Dear Clients and Friends,
Having been in the asset management business for over half a century, we’ve observed several notable market phenomena, one of which is that investment styles tend to cycle in and out of favor. The duration of each cycle may vary and the catalysts for shifts in style leadership can be unpredictable, but as the famous quote often attributed to Mark Twain says: “History doesn’t repeat itself, but it often rhymes.” Indeed, over the past 50 years, we’ve seen investment styles fall in and out of favor numerous times.
In our opinion, the cyclicality of investment styles underscores the importance of diversification. In this letter, we explore how the Brandes Global Equity Strategy could influence the risk and return profile of a diversified portfolio across various cycles. To illustrate this, we created a hypothetical equal-weighted portfolio consisting of the MSCI World Growth Index, the MSCI World Quality Index, and the MSCI World Momentum Index.
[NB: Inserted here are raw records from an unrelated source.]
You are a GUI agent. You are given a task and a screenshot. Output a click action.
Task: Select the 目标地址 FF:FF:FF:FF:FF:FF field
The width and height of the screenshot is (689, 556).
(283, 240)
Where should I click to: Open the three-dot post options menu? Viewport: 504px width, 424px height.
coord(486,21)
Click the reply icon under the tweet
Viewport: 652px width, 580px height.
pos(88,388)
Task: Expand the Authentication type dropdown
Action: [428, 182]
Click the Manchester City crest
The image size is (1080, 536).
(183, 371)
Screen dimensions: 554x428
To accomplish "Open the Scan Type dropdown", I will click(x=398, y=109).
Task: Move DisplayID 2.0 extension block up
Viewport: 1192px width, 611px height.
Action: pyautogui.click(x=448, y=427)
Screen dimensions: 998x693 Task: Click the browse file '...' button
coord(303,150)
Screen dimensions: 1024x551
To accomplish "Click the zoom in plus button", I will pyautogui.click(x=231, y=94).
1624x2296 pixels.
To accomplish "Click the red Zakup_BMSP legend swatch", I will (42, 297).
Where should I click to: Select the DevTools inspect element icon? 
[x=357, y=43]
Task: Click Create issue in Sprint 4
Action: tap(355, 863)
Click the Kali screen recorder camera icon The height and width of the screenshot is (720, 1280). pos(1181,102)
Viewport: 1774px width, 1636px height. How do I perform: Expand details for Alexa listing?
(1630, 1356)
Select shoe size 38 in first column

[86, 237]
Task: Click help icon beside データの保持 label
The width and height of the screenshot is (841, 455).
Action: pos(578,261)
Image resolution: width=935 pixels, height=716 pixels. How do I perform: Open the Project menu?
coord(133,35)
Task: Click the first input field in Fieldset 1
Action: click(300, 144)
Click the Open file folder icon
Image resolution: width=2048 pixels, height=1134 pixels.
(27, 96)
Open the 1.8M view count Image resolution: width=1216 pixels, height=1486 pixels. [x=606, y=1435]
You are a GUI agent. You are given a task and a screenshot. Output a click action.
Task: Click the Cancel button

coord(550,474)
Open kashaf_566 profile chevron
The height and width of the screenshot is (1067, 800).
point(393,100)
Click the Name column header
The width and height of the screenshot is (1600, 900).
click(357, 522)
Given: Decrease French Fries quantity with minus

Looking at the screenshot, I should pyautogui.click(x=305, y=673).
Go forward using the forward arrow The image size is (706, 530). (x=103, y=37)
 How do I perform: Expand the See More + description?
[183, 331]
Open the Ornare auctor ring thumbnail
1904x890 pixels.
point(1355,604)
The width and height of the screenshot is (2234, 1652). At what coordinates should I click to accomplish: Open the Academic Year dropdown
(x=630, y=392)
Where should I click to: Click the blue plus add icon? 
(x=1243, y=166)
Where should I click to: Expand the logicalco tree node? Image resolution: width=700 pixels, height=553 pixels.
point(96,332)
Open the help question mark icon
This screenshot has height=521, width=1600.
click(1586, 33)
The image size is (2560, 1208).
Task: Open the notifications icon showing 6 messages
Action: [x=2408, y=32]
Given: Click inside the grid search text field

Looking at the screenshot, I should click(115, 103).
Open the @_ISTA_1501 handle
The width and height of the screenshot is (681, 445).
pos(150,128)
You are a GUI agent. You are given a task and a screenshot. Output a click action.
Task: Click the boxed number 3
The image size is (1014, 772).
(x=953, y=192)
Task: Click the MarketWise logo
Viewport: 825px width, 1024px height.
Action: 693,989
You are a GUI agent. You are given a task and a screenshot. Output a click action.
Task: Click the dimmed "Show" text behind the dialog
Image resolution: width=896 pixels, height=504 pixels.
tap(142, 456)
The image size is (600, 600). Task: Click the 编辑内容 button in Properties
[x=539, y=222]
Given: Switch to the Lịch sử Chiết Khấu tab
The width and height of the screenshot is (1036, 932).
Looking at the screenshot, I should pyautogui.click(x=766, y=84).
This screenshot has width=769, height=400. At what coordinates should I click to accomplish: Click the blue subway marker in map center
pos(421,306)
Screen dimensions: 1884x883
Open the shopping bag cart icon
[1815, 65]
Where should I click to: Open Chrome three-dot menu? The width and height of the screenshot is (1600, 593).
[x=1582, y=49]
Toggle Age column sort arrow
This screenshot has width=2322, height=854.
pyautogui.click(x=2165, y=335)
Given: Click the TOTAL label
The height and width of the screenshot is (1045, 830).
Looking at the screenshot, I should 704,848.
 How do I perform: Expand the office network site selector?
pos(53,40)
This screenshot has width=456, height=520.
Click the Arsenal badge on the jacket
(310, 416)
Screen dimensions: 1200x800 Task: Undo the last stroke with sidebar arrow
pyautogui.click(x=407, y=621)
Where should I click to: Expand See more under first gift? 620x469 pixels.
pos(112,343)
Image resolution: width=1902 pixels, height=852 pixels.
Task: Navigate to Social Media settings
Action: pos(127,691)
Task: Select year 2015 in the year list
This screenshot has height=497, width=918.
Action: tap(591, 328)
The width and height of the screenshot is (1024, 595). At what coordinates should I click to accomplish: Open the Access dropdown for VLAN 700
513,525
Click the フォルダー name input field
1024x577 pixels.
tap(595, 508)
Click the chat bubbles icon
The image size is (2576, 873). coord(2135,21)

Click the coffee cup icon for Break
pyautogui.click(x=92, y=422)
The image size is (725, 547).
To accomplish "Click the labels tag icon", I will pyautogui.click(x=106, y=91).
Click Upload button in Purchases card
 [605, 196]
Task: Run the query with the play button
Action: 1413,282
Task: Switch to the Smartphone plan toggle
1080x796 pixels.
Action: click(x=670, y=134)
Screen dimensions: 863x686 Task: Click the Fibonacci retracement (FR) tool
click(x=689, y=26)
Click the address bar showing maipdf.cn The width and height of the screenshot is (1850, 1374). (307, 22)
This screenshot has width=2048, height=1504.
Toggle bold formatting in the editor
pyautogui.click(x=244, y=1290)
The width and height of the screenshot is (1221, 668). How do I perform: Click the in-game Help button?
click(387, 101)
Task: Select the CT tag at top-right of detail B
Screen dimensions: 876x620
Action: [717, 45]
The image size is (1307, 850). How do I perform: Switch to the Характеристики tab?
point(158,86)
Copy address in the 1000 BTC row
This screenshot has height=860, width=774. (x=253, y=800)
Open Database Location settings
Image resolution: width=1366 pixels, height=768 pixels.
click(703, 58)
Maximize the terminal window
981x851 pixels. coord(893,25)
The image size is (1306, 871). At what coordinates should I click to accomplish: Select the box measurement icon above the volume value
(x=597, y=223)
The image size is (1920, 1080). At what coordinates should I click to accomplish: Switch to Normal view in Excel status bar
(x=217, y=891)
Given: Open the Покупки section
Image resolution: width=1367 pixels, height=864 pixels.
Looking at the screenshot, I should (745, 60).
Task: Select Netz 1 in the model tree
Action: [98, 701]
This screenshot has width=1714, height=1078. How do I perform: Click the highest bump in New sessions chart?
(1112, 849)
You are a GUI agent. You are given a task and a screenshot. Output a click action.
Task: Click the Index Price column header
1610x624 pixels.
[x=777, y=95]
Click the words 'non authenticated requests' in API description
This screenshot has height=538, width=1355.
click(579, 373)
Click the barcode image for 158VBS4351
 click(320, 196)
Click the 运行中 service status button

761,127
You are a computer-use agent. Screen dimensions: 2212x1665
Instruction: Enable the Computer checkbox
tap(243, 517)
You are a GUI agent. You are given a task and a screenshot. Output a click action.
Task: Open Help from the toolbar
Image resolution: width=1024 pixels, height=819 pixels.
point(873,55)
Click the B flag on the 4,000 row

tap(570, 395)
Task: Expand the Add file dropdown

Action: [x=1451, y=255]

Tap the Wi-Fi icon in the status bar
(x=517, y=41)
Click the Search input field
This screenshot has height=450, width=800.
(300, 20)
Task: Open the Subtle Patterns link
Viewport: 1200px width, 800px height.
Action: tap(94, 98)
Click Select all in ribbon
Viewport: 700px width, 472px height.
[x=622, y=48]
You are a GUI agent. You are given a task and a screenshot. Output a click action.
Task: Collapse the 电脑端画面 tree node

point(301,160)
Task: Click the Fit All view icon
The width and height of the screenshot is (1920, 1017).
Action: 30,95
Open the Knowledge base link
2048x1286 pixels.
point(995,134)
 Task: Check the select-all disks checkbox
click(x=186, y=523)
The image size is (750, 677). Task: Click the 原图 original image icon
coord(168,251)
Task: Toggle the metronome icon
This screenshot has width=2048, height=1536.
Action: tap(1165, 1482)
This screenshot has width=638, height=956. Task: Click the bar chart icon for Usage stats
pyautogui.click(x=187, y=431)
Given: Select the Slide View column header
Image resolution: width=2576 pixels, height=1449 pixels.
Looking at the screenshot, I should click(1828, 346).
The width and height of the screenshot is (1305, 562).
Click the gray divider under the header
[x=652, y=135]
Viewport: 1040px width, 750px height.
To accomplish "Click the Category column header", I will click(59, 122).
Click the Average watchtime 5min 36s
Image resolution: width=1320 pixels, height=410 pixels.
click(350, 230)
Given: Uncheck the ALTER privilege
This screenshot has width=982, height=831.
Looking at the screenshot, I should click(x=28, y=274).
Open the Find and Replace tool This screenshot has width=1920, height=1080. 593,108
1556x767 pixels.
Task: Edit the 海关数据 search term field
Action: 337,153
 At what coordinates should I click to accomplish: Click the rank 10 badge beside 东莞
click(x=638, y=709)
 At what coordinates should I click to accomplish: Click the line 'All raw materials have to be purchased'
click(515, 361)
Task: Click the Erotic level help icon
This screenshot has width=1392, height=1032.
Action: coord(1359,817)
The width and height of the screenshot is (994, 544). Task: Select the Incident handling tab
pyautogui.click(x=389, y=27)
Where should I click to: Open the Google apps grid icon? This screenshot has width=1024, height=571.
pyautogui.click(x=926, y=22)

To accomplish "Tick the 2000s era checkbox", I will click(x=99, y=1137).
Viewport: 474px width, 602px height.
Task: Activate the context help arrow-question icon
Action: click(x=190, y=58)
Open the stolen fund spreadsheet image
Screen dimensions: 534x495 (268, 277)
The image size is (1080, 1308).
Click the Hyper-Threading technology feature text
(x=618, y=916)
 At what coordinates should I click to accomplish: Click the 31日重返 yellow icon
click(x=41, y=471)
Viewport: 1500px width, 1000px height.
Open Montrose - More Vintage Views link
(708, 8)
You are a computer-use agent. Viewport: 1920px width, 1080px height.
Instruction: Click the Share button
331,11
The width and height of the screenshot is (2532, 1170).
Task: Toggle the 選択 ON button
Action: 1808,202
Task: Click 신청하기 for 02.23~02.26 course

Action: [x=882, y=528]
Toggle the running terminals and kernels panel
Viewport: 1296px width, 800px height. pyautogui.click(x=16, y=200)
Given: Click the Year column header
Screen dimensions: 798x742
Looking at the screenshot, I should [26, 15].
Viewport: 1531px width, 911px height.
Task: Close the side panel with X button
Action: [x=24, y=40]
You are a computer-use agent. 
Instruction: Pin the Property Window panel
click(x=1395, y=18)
We then added the Brandes Global Equity Strategy to this portfolio (allocating 25% to each component) to compare its risk and return profiles before and after the addition.
During the “long winter” for the value investment style—from 12/31/06 to 9/30/20, which marked the longest and largest underperformance of MSCI World Value relative to MSCI World Growth since their inception—many investors decided to abandon value due to its disappointing performance. While having value exposure (represented by Brandes Global Equity) over this period did diminish the hypothetical portfolio’s returns (see Exhibit 2), maintaining a consistent value exposure over the long term helped enhance returns and reduce tracking error (see Exhibit 4).
After a period of largely ignoring valuations, especially for tech-related businesses, investors started paying attention again to company fundamentals post-tech bubble, prompting a value-led cycle (MSCI World Value vs. MSCI World Growth) that lasted nearly seven years. Adding the Brandes Global Equity Strategy to the hypothetical diversified portfolio would have enhanced return by 339 basis points annually during this period, while reducing tracking error.
The low-growth economic environment, growing popularity of index investing, and easy money made available by central banks worldwide led to a willingness among investors to “pay up” for any growth potential. Amid the long winter for value, many investors reduced their value allocations, and some traditional “value” managers allowed their investing styles to drift in hopes of improving short-term performance and asset gathering. The valuation gap between value and growth widened to historical highs across various metrics (e.g., price/book, price/earnings, price/cash flows, enterprise value/earnings before interest, taxes, depreciation and amortization), and many wondered about the “death of value investing.”
After being out of favor for more than a decade, value stocks made a remarkable comeback in the fourth quarter of 2020, driven by optimism about post-COVID economic recovery, rising inflation, and higher interest rates. Although the recovery of value stocks has not been linear, with bouts of growth outperformance during the cycle, incorporating the Brandes Global Equity Strategy into the hypothetical diversified portfolio could have generated higher return and lower tracking error. It is important to note that even after value’s outperformance, the valuation discount for value stocks relative to growth remains historically high across various metrics.
Despite the long value winter accounting for over half of the past 25 years, having value exposure was beneficial to both risk and return of a diversified portfolio across the three periods discussed above (see Exhibit 4).
We do not know when a style cycle will turn or what the next catalyst for the shift in style leadership will be. However, we believe incorporating value exposure—especially through a partnership with a manager such as Brandes that has maintained a consistent approach to value—may benefit a diversified portfolio from a long-term risk and return perspective.